What is needed:
Reproduce, exactly as they appear, the line containing "Instruction: Open the" and every line after it, ending with the last line of the records.

━━ Data supplied

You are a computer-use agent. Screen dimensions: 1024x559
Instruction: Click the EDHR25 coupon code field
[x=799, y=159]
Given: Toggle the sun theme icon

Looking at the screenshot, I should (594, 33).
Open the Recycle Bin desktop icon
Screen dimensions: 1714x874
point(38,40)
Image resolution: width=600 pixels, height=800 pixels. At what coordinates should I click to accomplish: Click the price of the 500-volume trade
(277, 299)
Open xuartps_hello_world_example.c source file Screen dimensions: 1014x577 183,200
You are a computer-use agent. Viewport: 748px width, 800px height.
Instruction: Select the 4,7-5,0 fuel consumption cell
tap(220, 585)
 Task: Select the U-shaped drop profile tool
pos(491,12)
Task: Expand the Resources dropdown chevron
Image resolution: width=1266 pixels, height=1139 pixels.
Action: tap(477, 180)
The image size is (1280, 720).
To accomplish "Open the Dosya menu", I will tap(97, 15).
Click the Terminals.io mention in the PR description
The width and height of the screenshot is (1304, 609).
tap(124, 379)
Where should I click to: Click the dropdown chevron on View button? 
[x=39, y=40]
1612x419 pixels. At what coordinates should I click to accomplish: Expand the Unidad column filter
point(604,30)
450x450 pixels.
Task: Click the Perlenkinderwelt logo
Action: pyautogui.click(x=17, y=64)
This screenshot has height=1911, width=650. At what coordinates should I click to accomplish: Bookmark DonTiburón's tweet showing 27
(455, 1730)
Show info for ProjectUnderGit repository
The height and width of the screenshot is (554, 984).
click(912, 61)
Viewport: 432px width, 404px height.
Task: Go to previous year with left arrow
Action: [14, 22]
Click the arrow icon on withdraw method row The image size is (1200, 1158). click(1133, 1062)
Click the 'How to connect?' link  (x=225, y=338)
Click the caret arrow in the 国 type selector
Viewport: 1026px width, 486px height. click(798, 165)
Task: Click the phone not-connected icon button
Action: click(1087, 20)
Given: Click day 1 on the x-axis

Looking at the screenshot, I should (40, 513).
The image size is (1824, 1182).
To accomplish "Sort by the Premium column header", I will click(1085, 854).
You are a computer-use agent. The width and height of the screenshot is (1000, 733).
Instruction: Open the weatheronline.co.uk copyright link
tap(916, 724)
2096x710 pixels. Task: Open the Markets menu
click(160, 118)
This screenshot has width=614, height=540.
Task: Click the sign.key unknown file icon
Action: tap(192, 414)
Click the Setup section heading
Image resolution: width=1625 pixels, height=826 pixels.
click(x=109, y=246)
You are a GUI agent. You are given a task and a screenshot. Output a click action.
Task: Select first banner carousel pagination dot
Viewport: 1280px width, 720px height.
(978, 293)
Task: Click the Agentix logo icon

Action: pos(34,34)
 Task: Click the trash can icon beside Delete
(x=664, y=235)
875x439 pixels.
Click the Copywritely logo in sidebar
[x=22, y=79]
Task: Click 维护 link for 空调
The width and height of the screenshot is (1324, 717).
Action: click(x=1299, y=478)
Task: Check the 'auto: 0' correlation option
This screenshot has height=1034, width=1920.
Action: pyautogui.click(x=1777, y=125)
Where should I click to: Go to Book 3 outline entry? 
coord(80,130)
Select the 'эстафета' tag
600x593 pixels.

━━━━

Response to this exercise:
Instruction: Open the weatheronline.co.uk copyright link
tap(916, 724)
2096x710 pixels. Task: Open the Markets menu
click(160, 118)
This screenshot has width=614, height=540.
Task: Click the sign.key unknown file icon
Action: tap(192, 414)
Click the Setup section heading
Image resolution: width=1625 pixels, height=826 pixels.
click(x=109, y=246)
You are a GUI agent. You are given a task and a screenshot. Output a click action.
Task: Select first banner carousel pagination dot
Viewport: 1280px width, 720px height.
(978, 293)
Task: Click the Agentix logo icon

Action: pos(34,34)
 Task: Click the trash can icon beside Delete
(x=664, y=235)
875x439 pixels.
Click the Copywritely logo in sidebar
[x=22, y=79]
Task: Click 维护 link for 空调
The width and height of the screenshot is (1324, 717).
Action: click(x=1299, y=478)
Task: Check the 'auto: 0' correlation option
This screenshot has height=1034, width=1920.
Action: pyautogui.click(x=1777, y=125)
Where should I click to: Go to Book 3 outline entry? 
coord(80,130)
Select the 'эстафета' tag
600x593 pixels.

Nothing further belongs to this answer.